TASK GOAL -> Extend the article on the world's largest rail networks, starting right after its last sentence.

SELECTED PASSAGE ->
-*-*-

International rail: The biggest players

With 141,000 miles of track, the USA still has the world’s biggest rail network, though it has shrunk from its peak of 255,000 miles. The network relies heavily on freight, with passenger rail being confined to a dozen or so commuter networks into big cities and Amtrak’s passenger service in the North-East of the country between Boston and Washington DC. The freight network received a vote of confidence in 2009, when legendary investor Warren Buffet splashed out £26 billion to purchase the second-biggest freight rail network, Burlington Northern Santa Fe.

With large population centers situated thousands of miles apart, air travel has become the dominant form of passenger transport over long distances. Over shorter distances, America’s love affair with the automobile, and an unwillingness on the part of government to invest in rail infrastructure, has meant that the US has never developed a passenger rail network remotely comparable to that of Europe.

While America’s rail passenger provision is non-existent over most of the country, this may well be the allocatively efficient outcome. Free-market capitalism does not guarantee the survival of any one particular transport mode, and the USA’s low tax rates are in part a reflection of the government’s refusal to get involved in grandiose transport projects that are never going to be commercially viable.

The strictly commercial nature of America’s railways is also evident in their reluctance to embrace new technologies unless they can be shown to make a profit. Hardly any of the rail network is electrified, relying instead on diesel. Electrification reduces CO2 emissions but otherwise has very little to recommend it.

The BRIC economies are well-represented in the list of countries with the longest rail networks, starting with Russia on 50,000 miles of track. The most famous line, the Trans-Siberian Railway, was built over the 25 years prior to World War One. This was in many respects the golden age of rail, before the automobile became the dominant mode of transport. The network was greatly expanded after the Russian Revolution of 1917 as part of the new Communist government’s push to achieve rapid industrialisation.

Following the collapse of the Soviet Union in 1989, the rail network was split among the new countries that were formed, of which Russia was by far the largest. Currently employing around 950,000 staff, the network is in a poor state of repair with the government unwilling to pay for its modernization.

-*-*-

Stored data
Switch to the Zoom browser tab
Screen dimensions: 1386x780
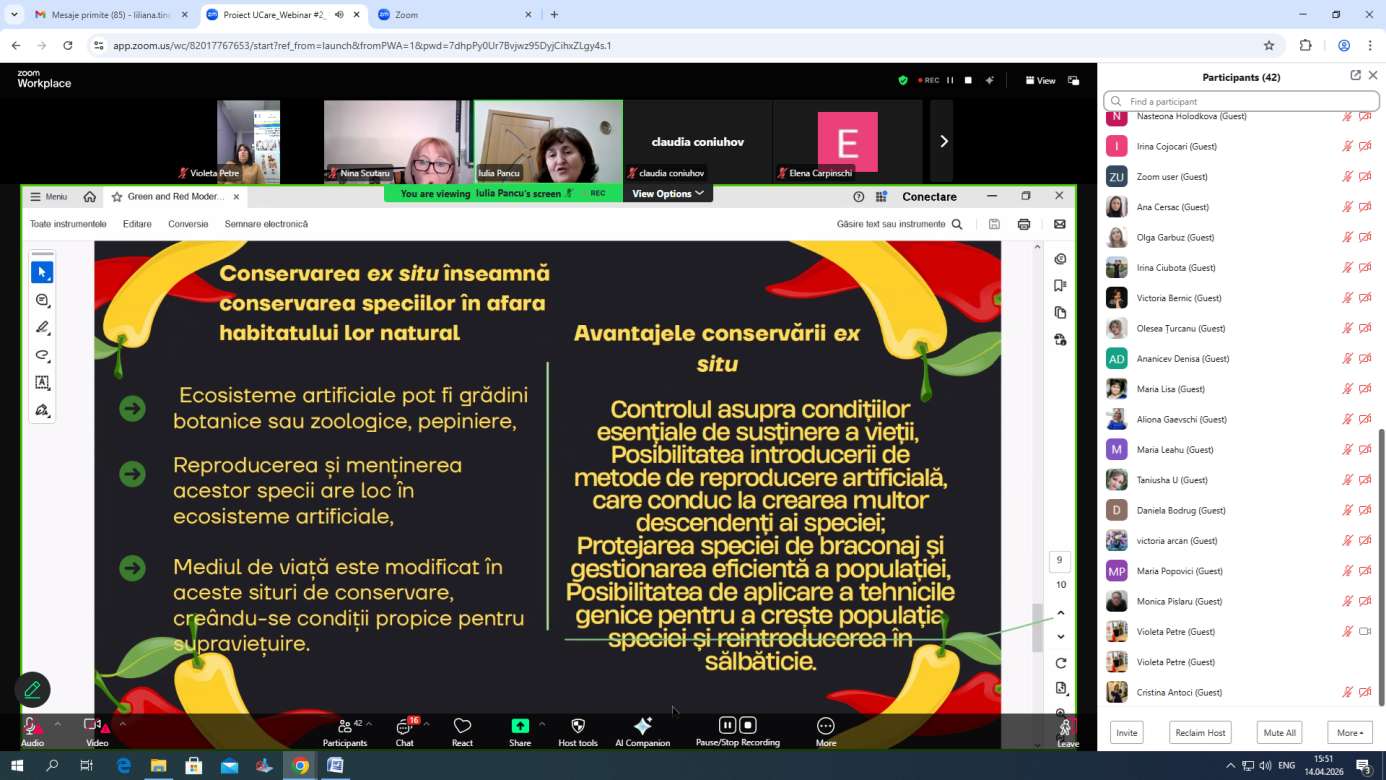(x=450, y=15)
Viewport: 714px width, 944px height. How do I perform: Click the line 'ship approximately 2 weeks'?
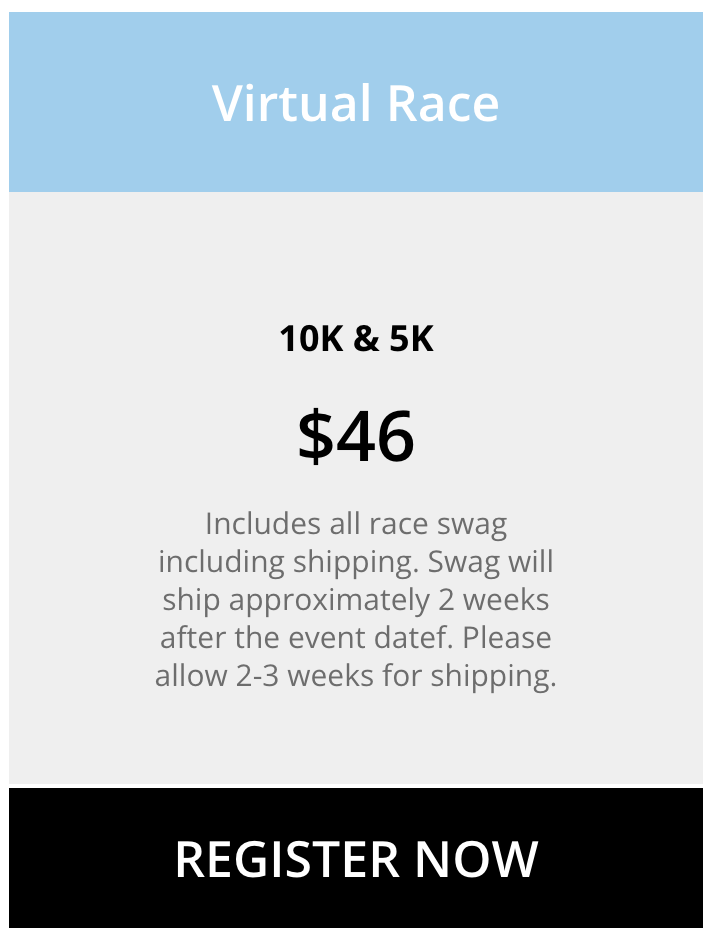point(356,600)
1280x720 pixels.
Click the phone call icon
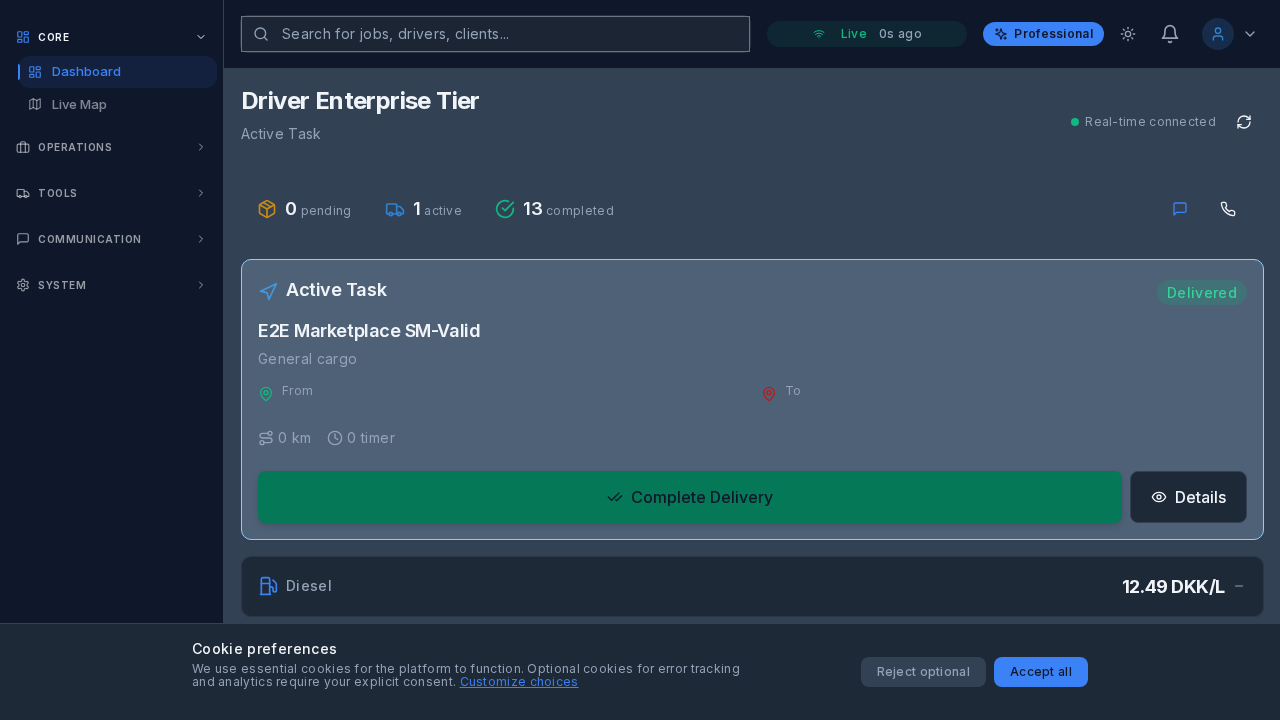tap(1228, 209)
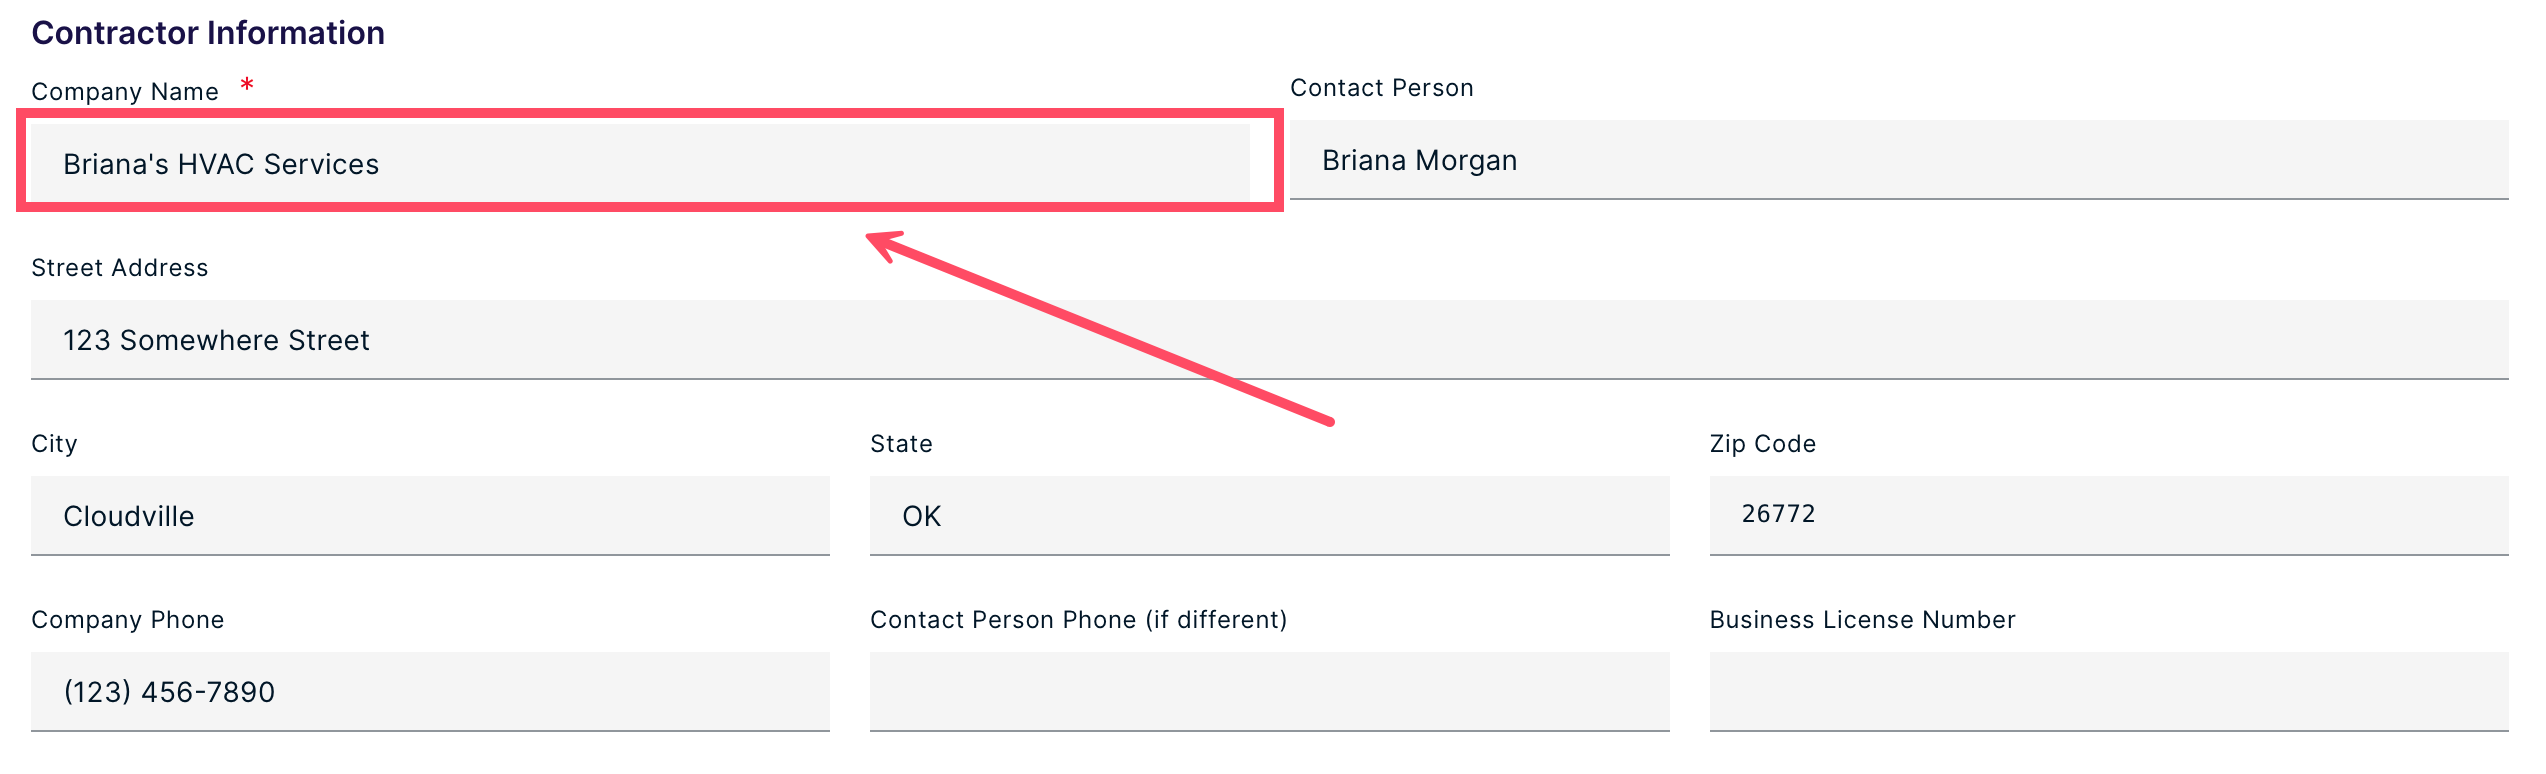Screen dimensions: 2546x774
Task: Click the Company Name input field
Action: 640,163
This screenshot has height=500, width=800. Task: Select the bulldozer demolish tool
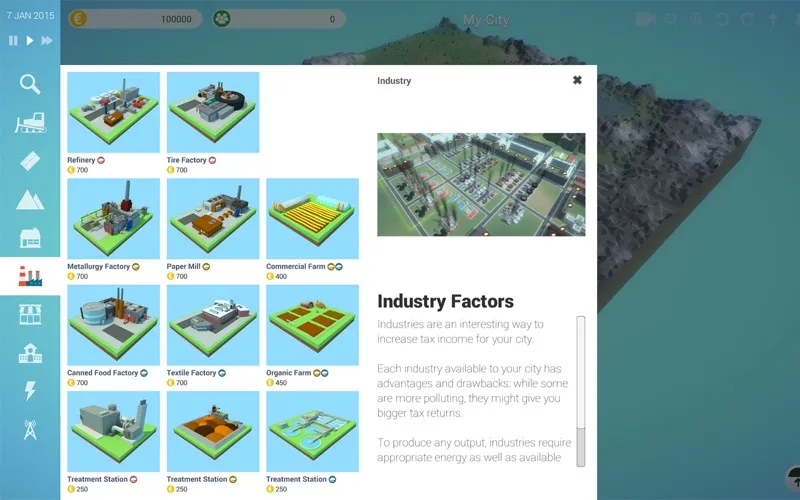(30, 122)
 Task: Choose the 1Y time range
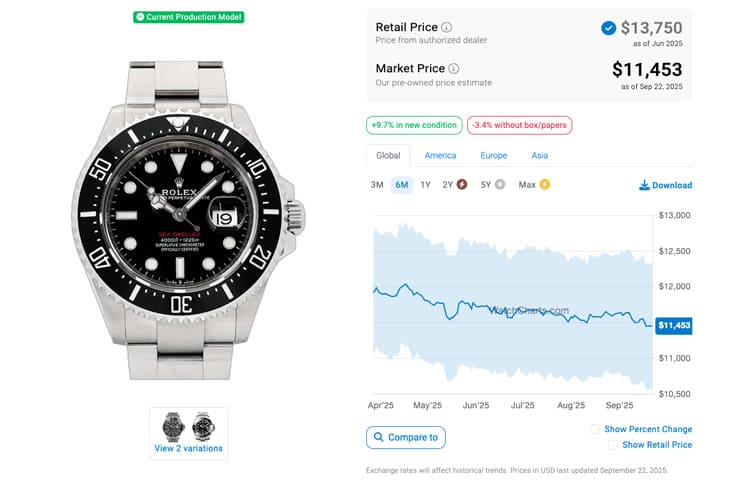click(425, 185)
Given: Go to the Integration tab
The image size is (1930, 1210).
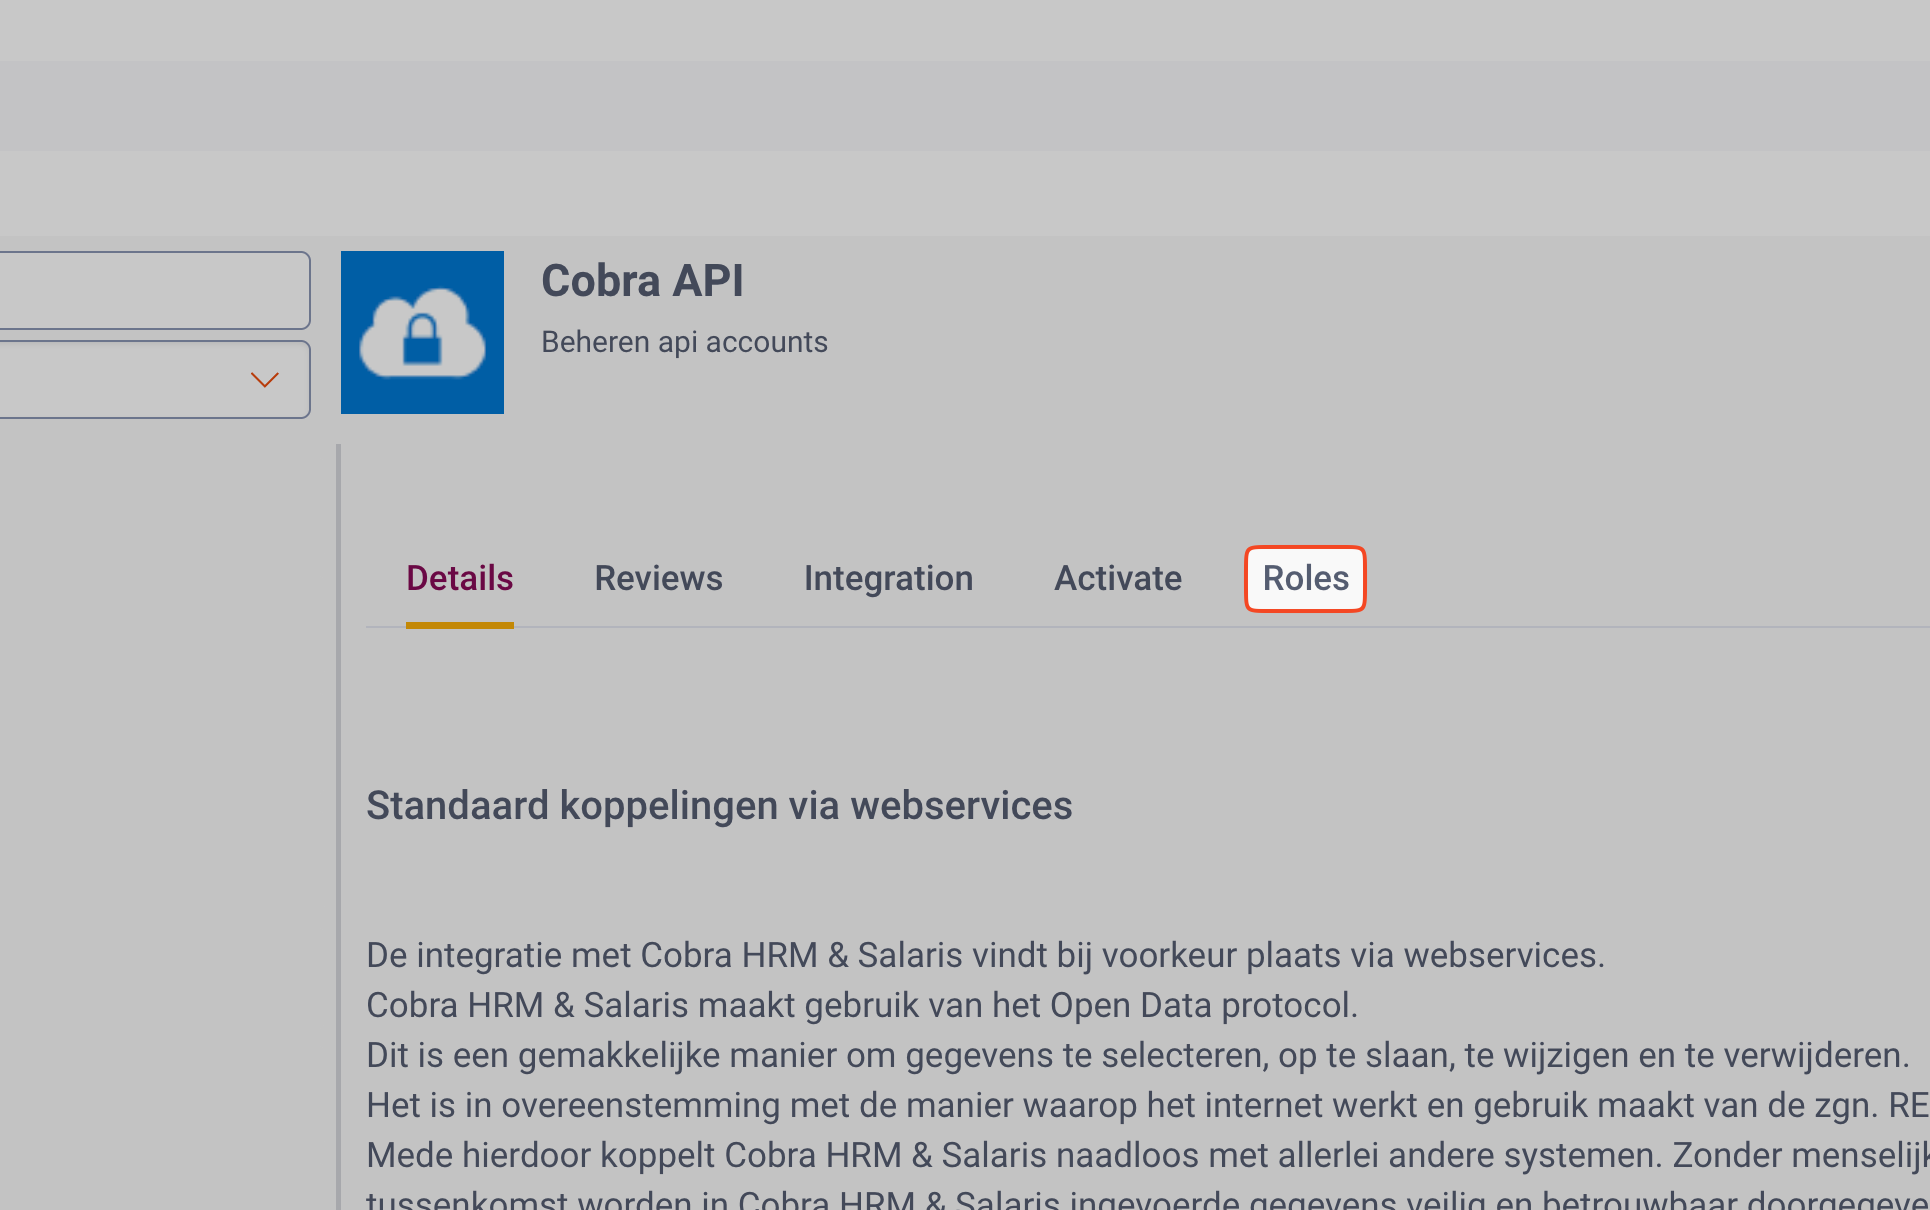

-*-*-

ANSWER TO THIS TASK ->
Passenger rail travel has been around for over 150 years, and many of the lines built over a century ago are still in use. The relatively low running cost of rail travel in a country with low wages has protected the network from becoming obsolete. This is particularly true of India, with its vast population of 1,200 million, most of whom are relatively poor and who therefore do not own cars. It currently has 71,000 miles of railway lines in use of which 40,000 were constructed before 1930 when the British ruled India.

With over 1.4 million employees, the state-owned Indian Railways earned $19 billion in 2011-12 – roughly 70% from freight and 30% from passengers. Over the course of a year it carries 7.5 billion passengers – more than one journey for every human being on the planet. Passenger fares are kept deliberately low, and currently this section of the enterprise is being run at a loss. The network is being slowly electrified, with 34% coverage achieved as of March 2012.

Whereas rail travel in America, Russia and India relies essentially on a network completed some decades ago, the Chinese network is in a phase of explosive growth. With 50,000 miles of track at the end of 2007, this is expected to grow to 68,000 miles by the end of 2012. Rail is the dominant form of long-distance travel within China, and the existing network is the most densely-used in the world. Each mile of track carries more freight and more passengers than any other network. In 2011, the system carried 600 billion passenger-miles and 1,800 billion tonne-miles of freight.